The robin would like to keep everything on the table for itself, and flies belligerently at the other birds, including rival robins.  Given that all robins look identical, I don't in fact know if it is the same robin trying to guard the table against all comers, or a succession of different ones taking it in turns to pose with the food.  A couple of dunnocks took advantage of one inter-robin squabble to slide in for a quiet turn on the table.  They are modest little birds, as self effacing as the robins are attention seeking, with brown bodies a shade slimmer than the tits, and pale buff undersides.

The house is almost as wintry as the garden, since the window fitters kept the doors open for most of the day.  I quietly closed the sitting room double doors at one point, as it was so cold, and they didn't seem to be going backwards and forwards to their van, but the next time I went past they had opened it again, and I realised that without the ventilation, the chemical smell of sealants became overwhelming.  The kitchen is icy despite the Aga, having been without a window for half the afternoon.
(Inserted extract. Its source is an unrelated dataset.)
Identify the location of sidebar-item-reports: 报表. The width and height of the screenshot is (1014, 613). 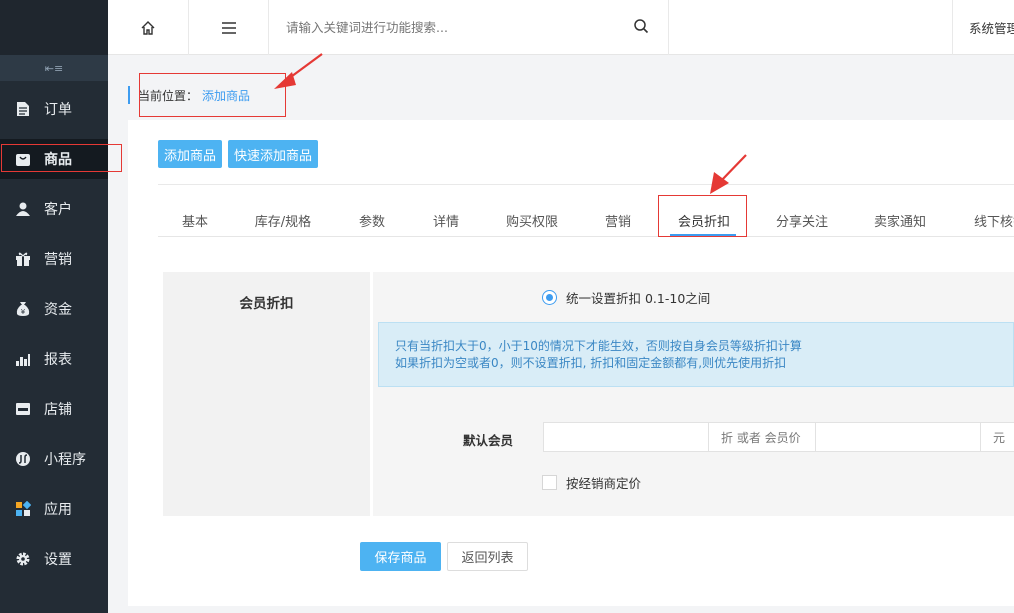
(54, 359).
A great sense of quiet and privacy descended once the fitters had gone.  There were only two here today, now the monster window doesn't need shifting, and they were a nice, polite pair of lads who have done what looks like a very neat job.  But you can't relax with strangers in the house, even apart from the sound of heavy drills.  They have done what looks like a first class installation, and I am very pleased with it, but also relieved that they have finally gone away.  The whole project was only supposed to take half a day for both windows when the firm booked the date with us, so I should say that their estimator had misjudged that one badly.